The chart below illustrates the balance between risk and return for several major asset classes over the last two decades, along with their average yield.
It is evident that while investors stand to benefit from a global, diversified investment approach, there are nonetheless important trade-offs that must be actively addressed over time through active management.
In other words, portfolio diversification can’t be achieved through a static approach to asset allocation as correlations shift over time, and active perspectives are essential to inform considerations at the portfolio level to give precedence to the most compelling investment opportunities while understanding the ever-changing nature of risks.
So, what of our own portfolios?
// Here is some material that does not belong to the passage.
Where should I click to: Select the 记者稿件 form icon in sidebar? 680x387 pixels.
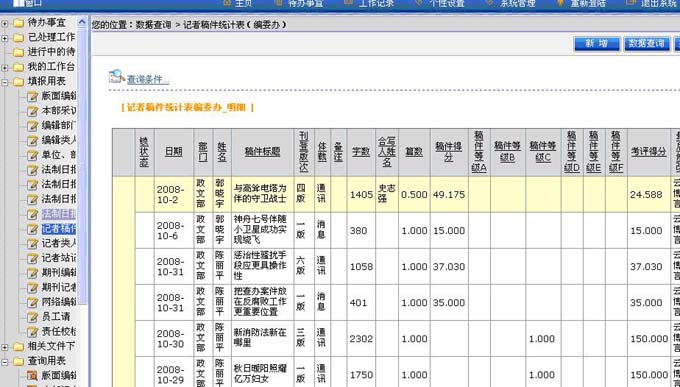click(33, 229)
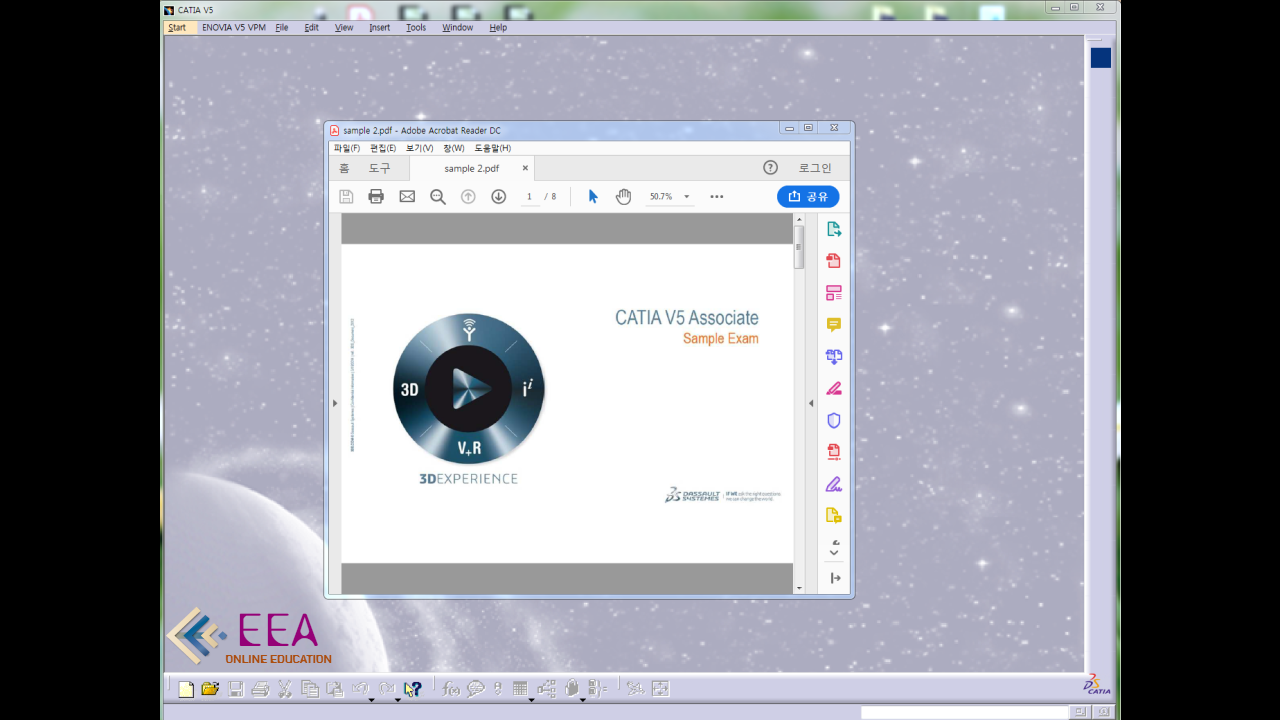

As of late summer 2024, we believe that – while investors are faced with a potentially compelling set of opportunities, especially in a multi-asset context – it is key to keep practicing our approach of ‘patient opportunism’.
On the income front, we see compelling opportunities across developed markets where we especially like US Treasuries which, at current yield levels, can provide a meaningful contribution to income, while also offering reasonably-priced portfolio insurance properties.
Furthermore, we maintain a healthy exposure to local currency emerging market debt, with positive views on countries such Turkey, Brazil and South Africa. In the context of a diversified basket approach to the asset class that spans several more issuers, we expect the cost of capital for these sovereigns to keep coming down as their economies keep developing.
In terms of more capital growth-oriented holdings, we remain for the moment moderately constructive on developed market equities. Despite having benefited from the recent strong performance of US tech stocks, we have mitigated our positions to reflect moderate yet growing concerns about the US employment picture.
Finally, we believe that – as investor beliefs seems to be finally moving away from a fixation with inflation – the portfolio insurance properties of government bonds might have been finally restored (at least partially), setting the stage therefore for potentially attractive outcomes for multi-asset investors.
As the environment remains fluid, we keep therefore looking for instances of price action being at odds with fundamentals – which would then offer opportunities to add value for our investors.
The value of investments will fluctuate, which will cause prices to fall as well as rise and investors may not get back the original amount they invested. Past performance is not a guide to future performance. The views expressed in this document should not be taken as a recommendation, advice or forecast.